It's a vulnerability that's literally as bad as it gets, with a CVSS score of 10.
Now an exploit for an Ivanti pre-auth deserialization RCE tracked as CVE-2024-29847 has been spun up and posted to GitHub (albeit in a slightly neutered form).
Ivanti patched the flaw on September 12, warning that a "deserialization of untrusted data exists in the agent portal of Ivanti Endpoint Manager (EPM)" which "allows a remote unauthenticated attacker to execute remote code on the target system."
EPM is a highly attractive target for attackers: Ivanti describes it as letting users get "one-click access to see, configure, and manage the IT policies and processes related to your users and groups" and automate IT tasks.
See also: Ivanti CEO promises product security overhaul after shocking analysis
The bug was discovered by Sina Kheirkhah, a vulnerability researcher whose X account @SinSinology has more than 11,000 followers.
He has also now published a "fully working unauthenticated exploit" and revealed attack path details.
He reported the Ivanti vulnerability via the Zero Day Initiative bug bounty programme in May. Ivanti pushed a hotfix on September 12.
"For the time being I’ve made the exploit a bit difficult to utilize since this is a high value target and this might help in slowing APT Kiddies down," Kheirkhah in a blog covering his research.
The vulnerability can be traced back to Ivanti's use of Microsoft .NET Remoting; a deprecated framework feature that enabled communication between applications or processes across different domains, allowing objects to interact remotely over a network or within the same machine.
In his 2019 research, Forshaw said "no one should be using .NET remoting in a modern context" – a sentiment that appears to be backed up by the latest research.
See also:
"The vulnerability here is the fact that Microsoft .NET Remoting is a dangerous and powerful technology," Kheirkhah wrote. "It’s use is extremely prohibited by Microsoft but to this day [is used] in a lot of critical infrastructure."
The specific flaw exists within the AgentPortal service. The issue results from the lack of proper validation of user-supplied data, which can result in deserialization of untrusted data. An attacker can leverage this vulnerability to execute code in the context of SYSTEM – Zero Day Initiative advisor.

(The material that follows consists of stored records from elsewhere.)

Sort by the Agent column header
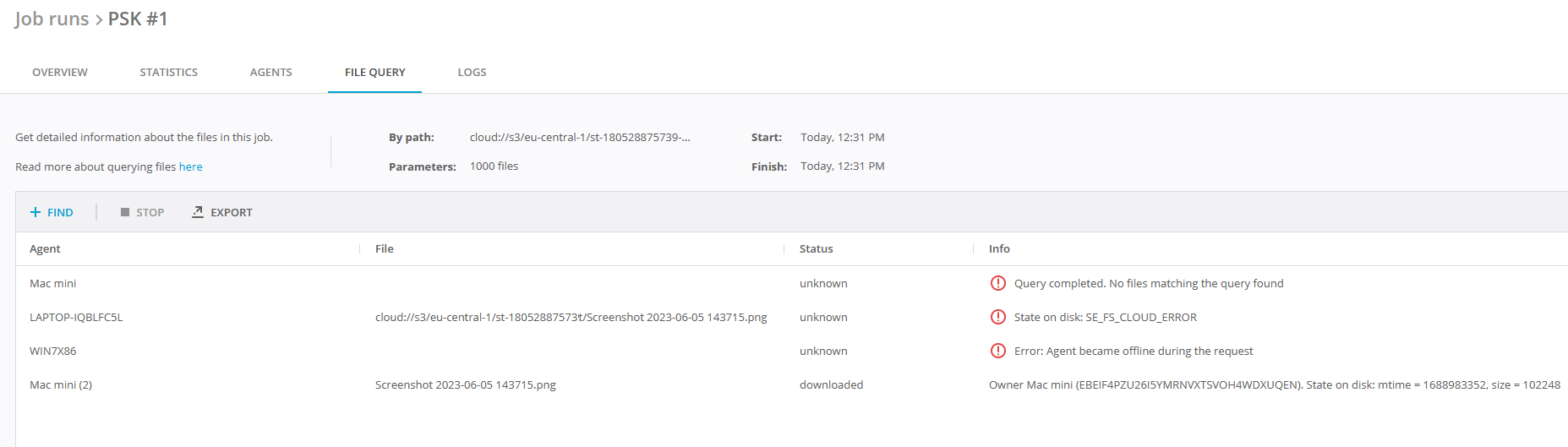 pos(45,248)
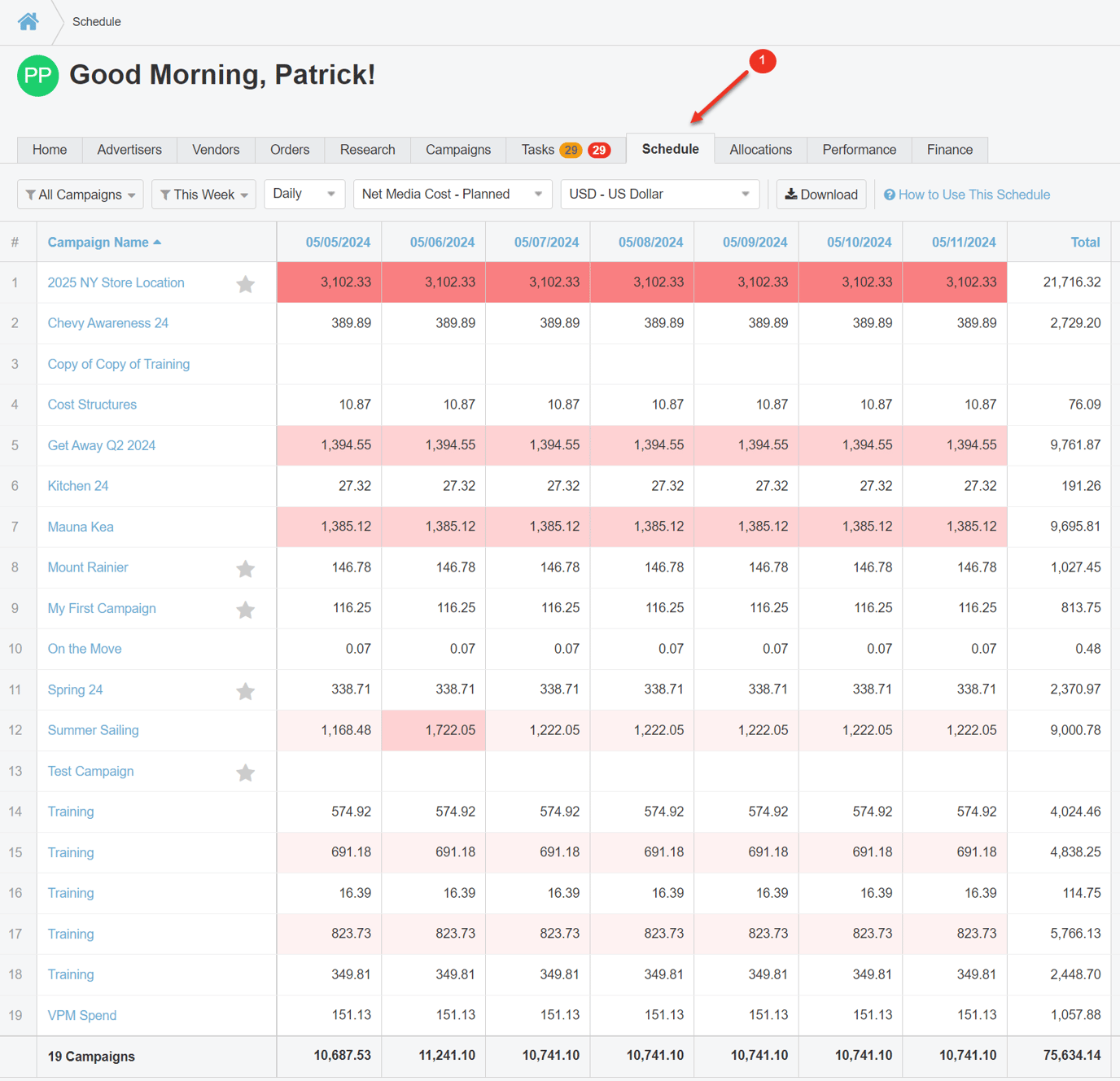1120x1081 pixels.
Task: Open the Mauna Kea campaign link
Action: [x=81, y=527]
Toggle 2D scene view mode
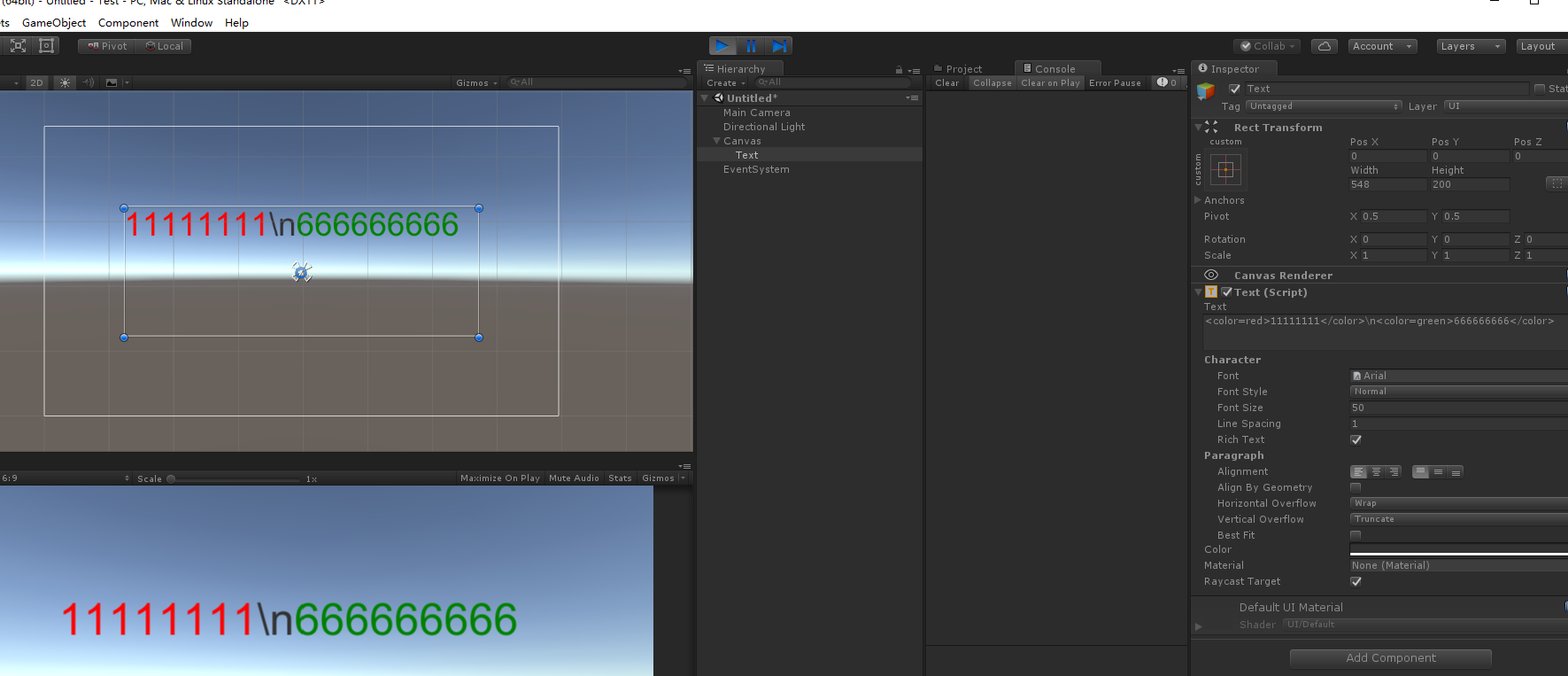Screen dimensions: 1568x676 coord(36,82)
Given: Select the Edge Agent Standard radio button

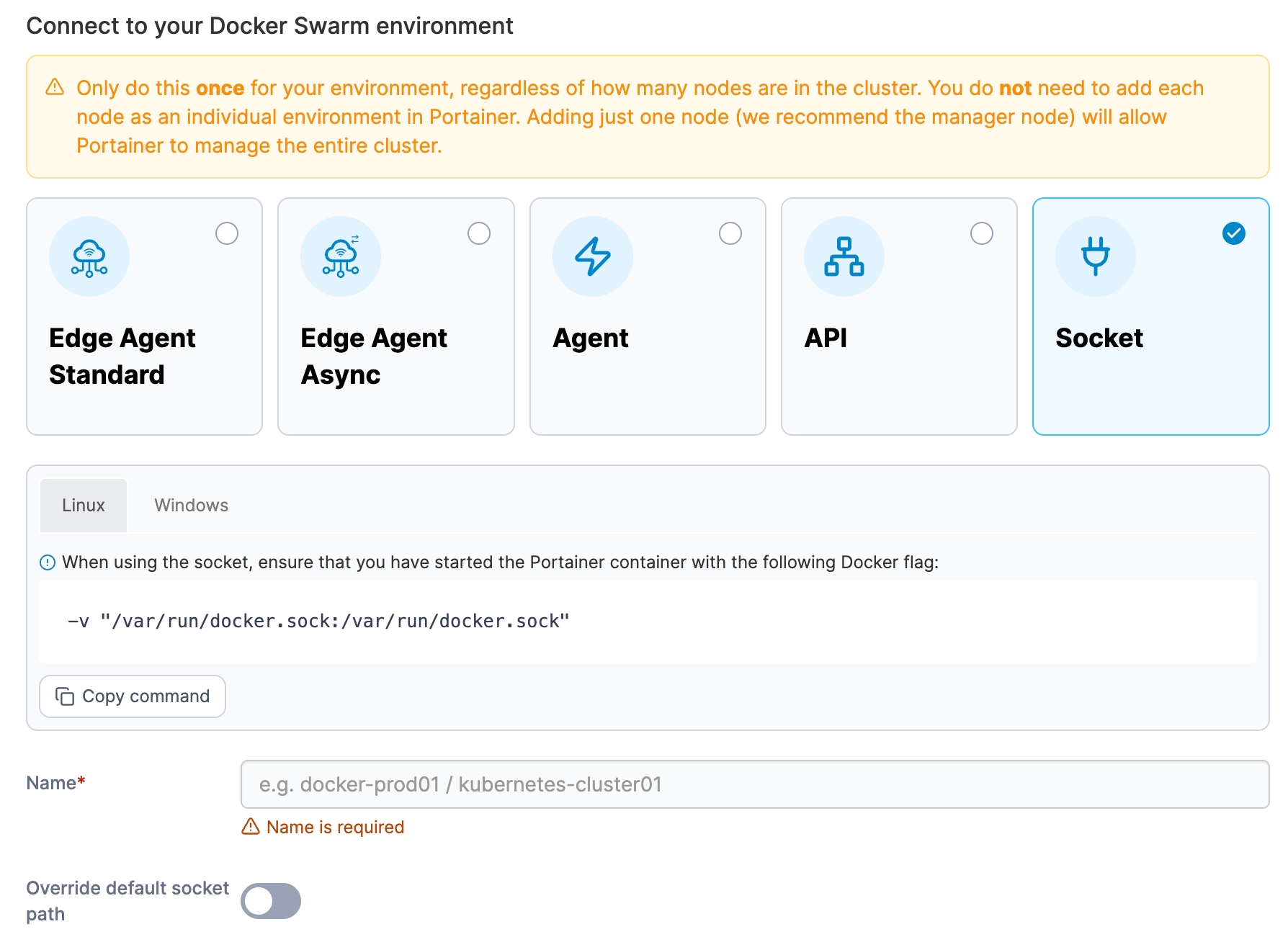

He added: "Inside of the Agentportal.exe executable the LANDesk.AgentPortal.AgentPortal.OnStart method is invoked when ever the “Agent portal" service starts, this service is always running by default and it is possible to achieve unauthenticated remote code execution by exploiting this service."
Nothing to be scared about folks, just another CVSS 9.8 0day disclosed 0days ago that's gonna get code execution in 0 seconds (3 seconds to be more accurate), no limitation, no authentication, no shit, just straight up remote code execution#IvantiForLife pic.twitter.com/KrCTnFGgEB
— SinSinology (@SinSinology) May 2, 2024
The exploit involves bypassing a Low Type Filter which would normally protect against attack.
Kheirkhah concluded: "For Ivanti I used a different technique when exploiting the Low Type Filter, usually you might be taking the approach of remotely causing a side load of the FakeAssembly, but I’ve decided to abuse the Write What Where MarshalByRefObj Primitive and write a web shell to one of the EPM Public IIS Application Pool directories, this is because comapred to the FakeAssembly.
"Defender won’t catch this (which it will after this post, lol)."